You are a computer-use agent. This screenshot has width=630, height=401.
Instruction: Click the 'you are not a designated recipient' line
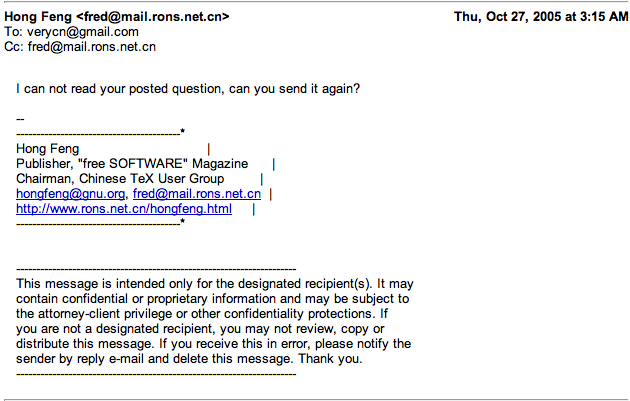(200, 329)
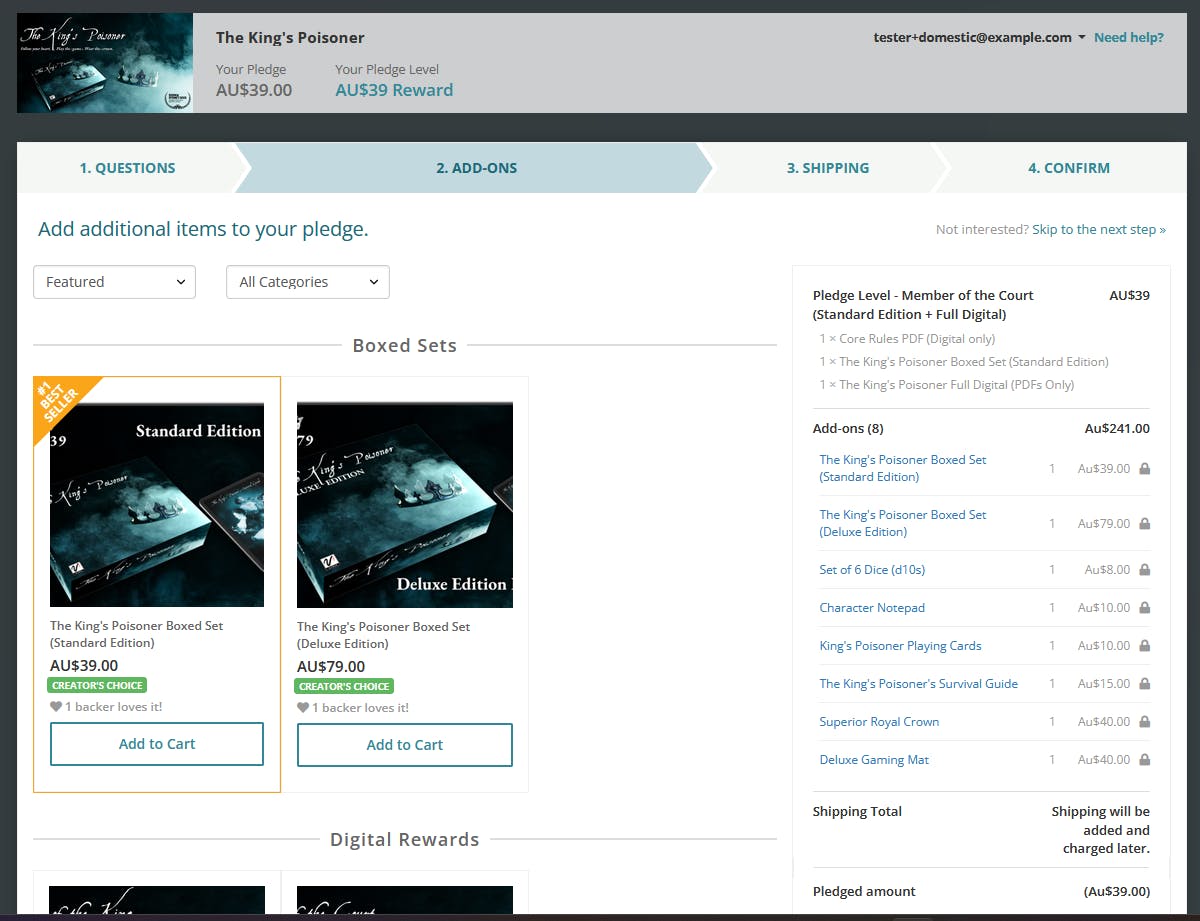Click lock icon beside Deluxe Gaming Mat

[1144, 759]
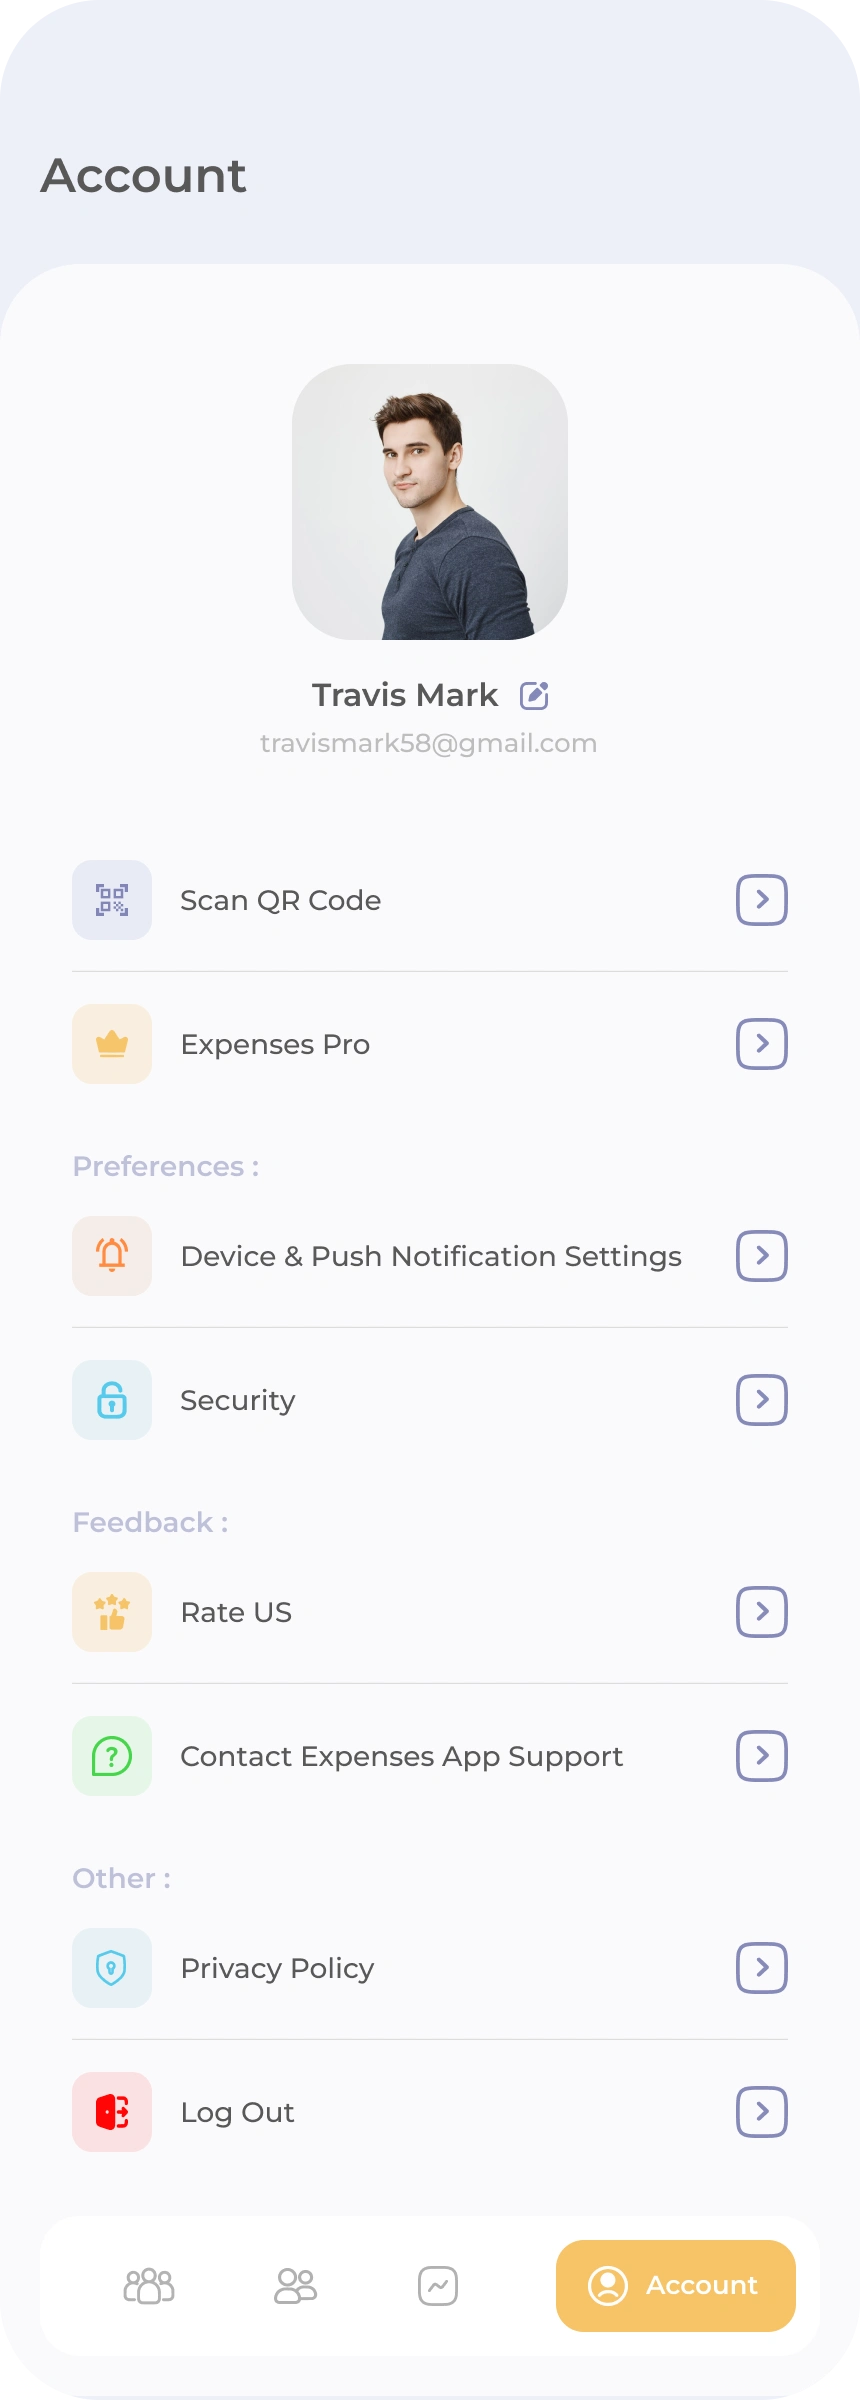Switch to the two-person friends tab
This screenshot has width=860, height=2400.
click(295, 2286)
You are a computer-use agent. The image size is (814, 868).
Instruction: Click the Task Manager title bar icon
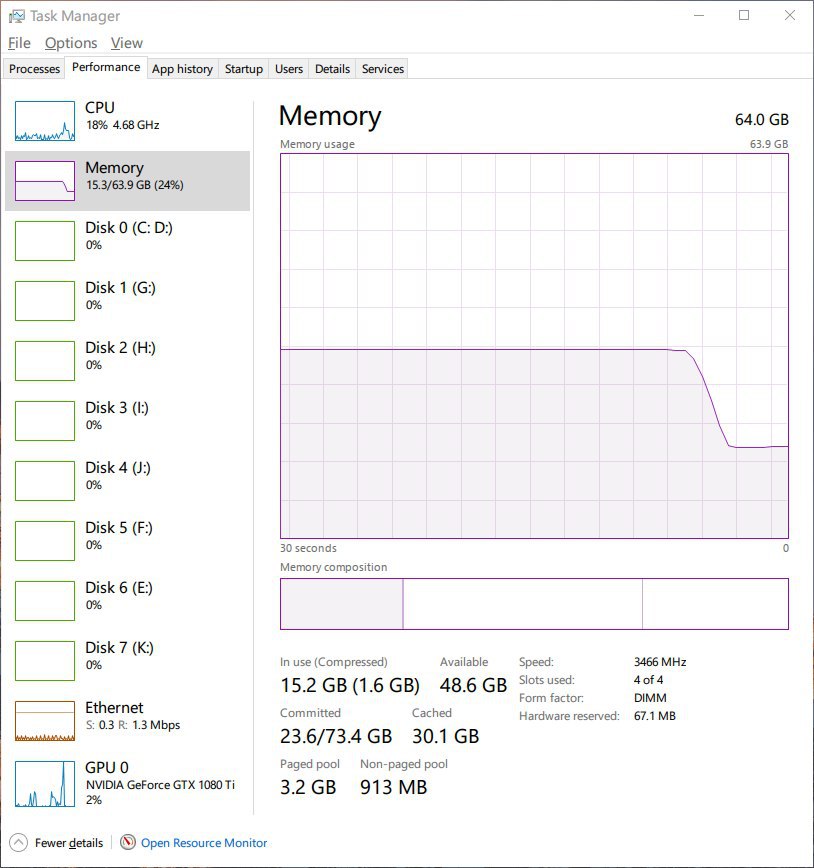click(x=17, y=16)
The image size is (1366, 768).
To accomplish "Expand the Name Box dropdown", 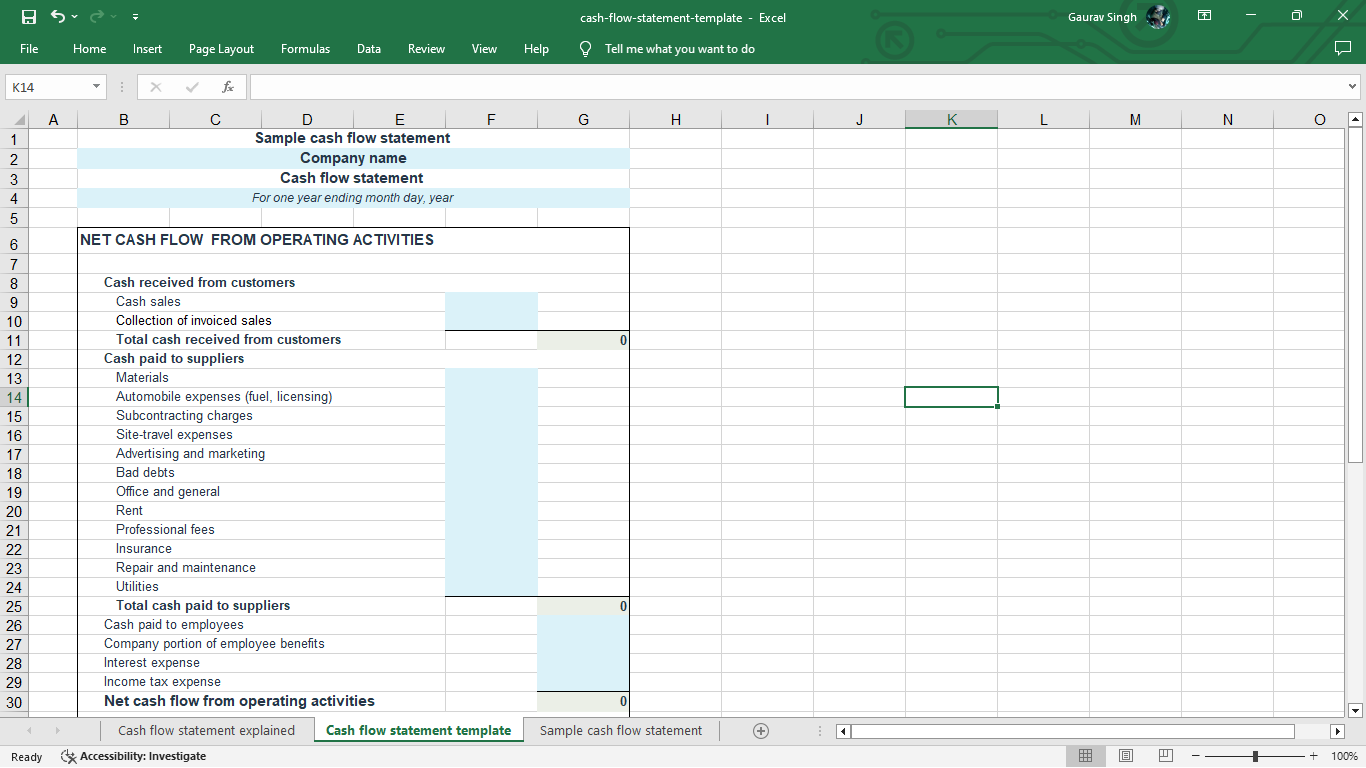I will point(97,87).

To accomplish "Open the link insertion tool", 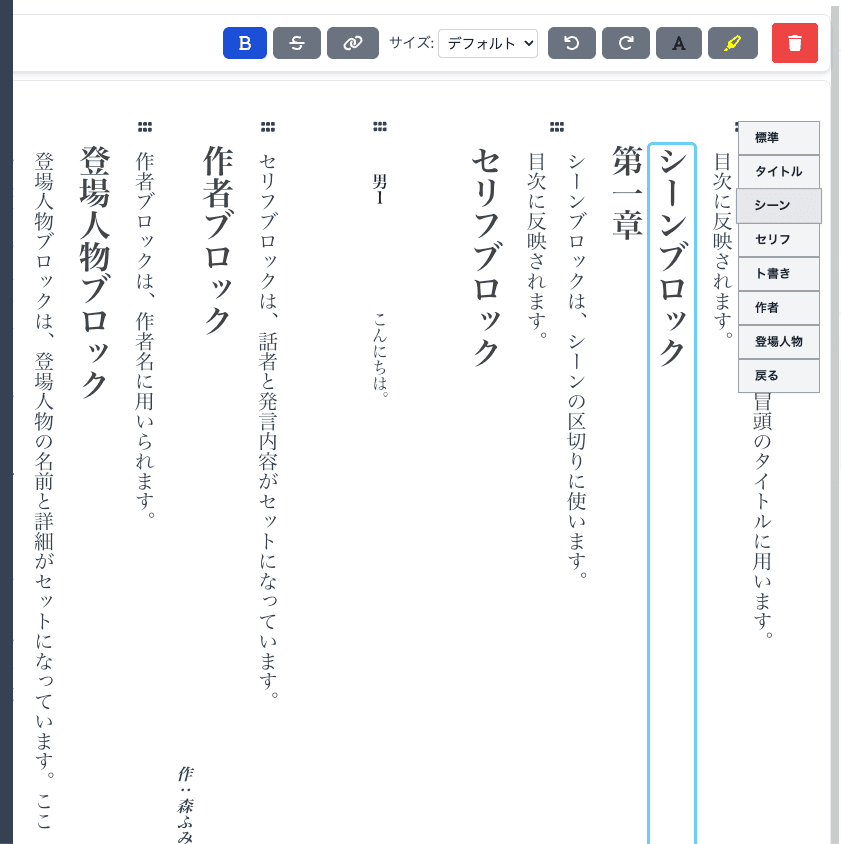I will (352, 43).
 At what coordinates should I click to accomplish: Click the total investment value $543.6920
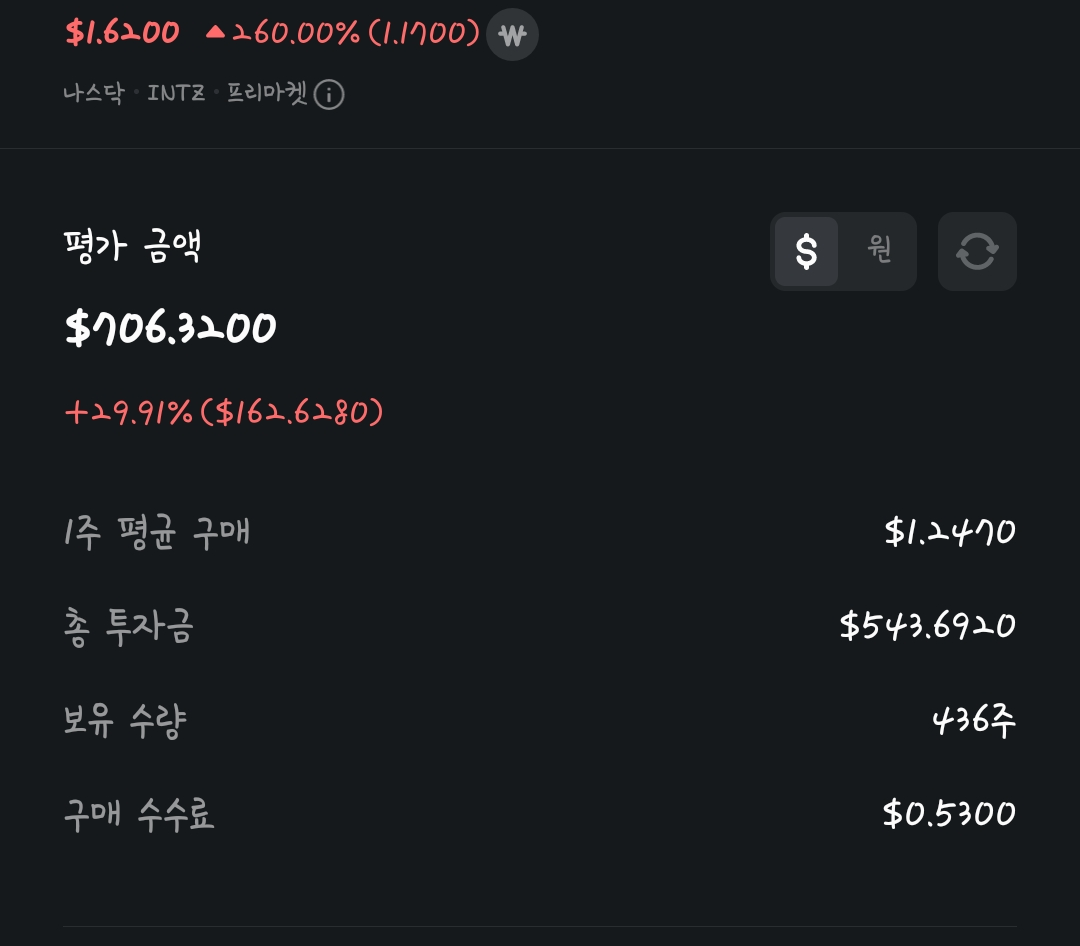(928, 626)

What is expected
Read through the lines above and collect those that contain the string "agent".

Output of the task
You are a computer-use agent. This screenshot has width=630, height=401.
You are a computer-use agent. The image size is (814, 868).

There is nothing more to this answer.